Awesome bit of understatement:
When a safety plays too shallow, he cannot take the proper angle to the football — thus he gets beat. Essentially, he is playing two routes here in Cover 3 as the deep middle of the field player. Technique has to be solid.
Yeah, solid technique… and blazing speed, covering deep center field when two receivers are running downfield outside the hashes.
Dallas Clark gives us so much.
I hate Joe Namath. That's how long I've been a Colts fan.
Comment at linked article that makes me wonder "Why do people say that?"...
“… however, it really illustrated more of why this (the Cover-2) defense is out of vogue…”

This is something I see occasionally. Heck, BBS even devoted a good deal of a post to it. But it still boggles me. The Cover-2 is out of vogue?
I end up wondering how it could be out of vogue (or “…date”, or “… style”) when it forms the basis of many teams defensive philosophies. The “Cover-2” is really more of a concept than a specific scheme, right? I mean, a 2-deep zone doesn’t dictate what goes on underneath, and someone could have a 3-4 blitz-happy man coverage thing going on near the line and still be running a Cover-2 up top.
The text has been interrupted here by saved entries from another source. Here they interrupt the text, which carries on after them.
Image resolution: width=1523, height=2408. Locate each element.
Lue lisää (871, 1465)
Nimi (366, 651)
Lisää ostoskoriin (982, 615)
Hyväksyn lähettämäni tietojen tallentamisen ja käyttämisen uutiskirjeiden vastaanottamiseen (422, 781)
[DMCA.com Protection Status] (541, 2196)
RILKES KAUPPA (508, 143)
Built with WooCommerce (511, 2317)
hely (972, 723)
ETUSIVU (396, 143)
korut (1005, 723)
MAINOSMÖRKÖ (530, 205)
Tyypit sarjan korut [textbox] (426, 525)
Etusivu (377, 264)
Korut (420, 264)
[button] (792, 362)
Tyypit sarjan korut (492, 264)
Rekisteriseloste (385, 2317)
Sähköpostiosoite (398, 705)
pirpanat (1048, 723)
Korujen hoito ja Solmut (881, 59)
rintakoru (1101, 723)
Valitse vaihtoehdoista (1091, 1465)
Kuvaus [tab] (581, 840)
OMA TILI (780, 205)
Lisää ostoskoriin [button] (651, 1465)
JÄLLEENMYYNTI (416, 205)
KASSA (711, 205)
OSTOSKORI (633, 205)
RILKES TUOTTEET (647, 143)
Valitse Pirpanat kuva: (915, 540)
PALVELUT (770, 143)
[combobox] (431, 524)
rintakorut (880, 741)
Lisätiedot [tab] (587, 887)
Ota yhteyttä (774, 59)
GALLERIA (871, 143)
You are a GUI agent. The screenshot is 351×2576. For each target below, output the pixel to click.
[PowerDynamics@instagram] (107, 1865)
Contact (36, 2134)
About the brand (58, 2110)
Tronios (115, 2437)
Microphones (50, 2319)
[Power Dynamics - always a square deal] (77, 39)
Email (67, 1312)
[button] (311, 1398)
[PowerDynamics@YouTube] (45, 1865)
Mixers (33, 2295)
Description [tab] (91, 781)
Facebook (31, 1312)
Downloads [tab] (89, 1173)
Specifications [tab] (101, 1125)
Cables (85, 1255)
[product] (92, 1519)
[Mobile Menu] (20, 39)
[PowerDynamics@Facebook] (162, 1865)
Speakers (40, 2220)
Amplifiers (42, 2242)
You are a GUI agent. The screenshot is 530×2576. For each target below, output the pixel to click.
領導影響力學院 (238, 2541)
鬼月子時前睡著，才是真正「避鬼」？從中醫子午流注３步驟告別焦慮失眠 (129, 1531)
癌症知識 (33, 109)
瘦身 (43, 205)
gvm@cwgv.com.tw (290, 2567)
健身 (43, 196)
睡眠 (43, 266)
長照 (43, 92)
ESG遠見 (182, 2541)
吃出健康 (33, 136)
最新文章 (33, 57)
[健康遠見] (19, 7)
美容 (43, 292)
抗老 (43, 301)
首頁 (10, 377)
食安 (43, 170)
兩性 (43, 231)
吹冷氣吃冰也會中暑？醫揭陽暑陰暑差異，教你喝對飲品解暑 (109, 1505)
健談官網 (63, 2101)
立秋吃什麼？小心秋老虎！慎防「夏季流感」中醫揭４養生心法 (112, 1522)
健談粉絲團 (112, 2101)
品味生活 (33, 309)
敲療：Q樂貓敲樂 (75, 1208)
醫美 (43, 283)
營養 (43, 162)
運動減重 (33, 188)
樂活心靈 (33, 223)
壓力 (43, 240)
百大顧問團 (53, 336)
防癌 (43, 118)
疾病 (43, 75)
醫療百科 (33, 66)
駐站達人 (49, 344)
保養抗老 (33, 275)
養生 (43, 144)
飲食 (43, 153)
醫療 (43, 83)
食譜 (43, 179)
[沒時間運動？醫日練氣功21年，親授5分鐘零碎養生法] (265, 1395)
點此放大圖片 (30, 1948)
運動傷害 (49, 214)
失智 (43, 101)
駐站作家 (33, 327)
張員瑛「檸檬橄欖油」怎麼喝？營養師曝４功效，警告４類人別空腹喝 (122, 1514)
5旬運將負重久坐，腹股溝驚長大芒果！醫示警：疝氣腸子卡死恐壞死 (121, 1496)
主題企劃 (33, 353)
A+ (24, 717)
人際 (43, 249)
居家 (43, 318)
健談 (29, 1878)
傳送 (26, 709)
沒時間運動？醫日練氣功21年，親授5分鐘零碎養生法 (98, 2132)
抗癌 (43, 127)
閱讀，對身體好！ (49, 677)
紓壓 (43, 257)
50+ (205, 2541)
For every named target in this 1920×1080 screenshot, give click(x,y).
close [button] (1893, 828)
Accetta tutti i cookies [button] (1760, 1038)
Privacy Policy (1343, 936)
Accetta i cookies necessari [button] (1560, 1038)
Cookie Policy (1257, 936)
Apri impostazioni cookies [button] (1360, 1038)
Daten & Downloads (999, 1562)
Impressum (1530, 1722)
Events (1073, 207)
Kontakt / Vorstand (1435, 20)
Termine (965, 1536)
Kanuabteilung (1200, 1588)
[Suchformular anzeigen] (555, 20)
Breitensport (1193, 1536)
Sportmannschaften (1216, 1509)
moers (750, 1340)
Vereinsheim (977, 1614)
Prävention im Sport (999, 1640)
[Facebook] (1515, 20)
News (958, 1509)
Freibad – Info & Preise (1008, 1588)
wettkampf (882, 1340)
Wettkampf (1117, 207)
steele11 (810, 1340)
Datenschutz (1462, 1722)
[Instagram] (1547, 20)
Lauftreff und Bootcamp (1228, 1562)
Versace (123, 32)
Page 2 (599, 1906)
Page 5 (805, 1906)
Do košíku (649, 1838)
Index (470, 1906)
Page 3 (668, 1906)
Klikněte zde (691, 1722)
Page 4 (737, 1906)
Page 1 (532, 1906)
I wonder if the notion that it’s something old and perhaps stale is actually restricted to the bend-don’t-break, all zone type of Cover-2, where the QB pressure is generated by the D-line and the linebackers are either used to cover or plug gaps. I think you can still argue that that’s hardly out-of-vogue/date/style, but I get the impression that some self-styled football cognoscenti
------
"How can a pickup truck contain enough mass to unfold into a towering machine? I say if Ringling Brothers can get 15 clowns into a Volkswagen, anything is possible."
Ok, the space bar is NOT the post button!!!!
… so I don’t know why my thing posted while I was still typing. 
Anyway, like I was saying: I get the impression that some folks who like to blab about football think of the Cover-2 zone with little to no blitzing as being rather stodgy. And in a way it is, but again, I’m hard pressed to see how it’s really “ancient” or “yesterday”.
I do see people who get excitable about defense endlessly praising blitz-happy schemes. Look at Ryan, Bellichick, etc. What are they known for? Blitz schemes. What is the 3-4 supposedly good at? Disguising where the blitz comes from. But none of that contradicts the Cover-2 at all; that’s what’s happening on top.
The real contradiction to a Cover-2 would be a strict man-to-man everywhere. Can anyone name a team that uses that? I can’t (although that may simply be because I don’t know the entire NFL that good, just the Colts regular opponents).
Anyway, I’m just at a loss as to why the mindset exists saying the Cover-2 is something that’s old and not “in vogue”. Maybe it’s because I’m a fan of a team that bases on deep cover zones, but I simply don’t see it.
------
"How can a pickup truck contain enough mass to unfold into a towering machine? I say if Ringling Brothers can get 15 clowns into a Volkswagen, anything is possible."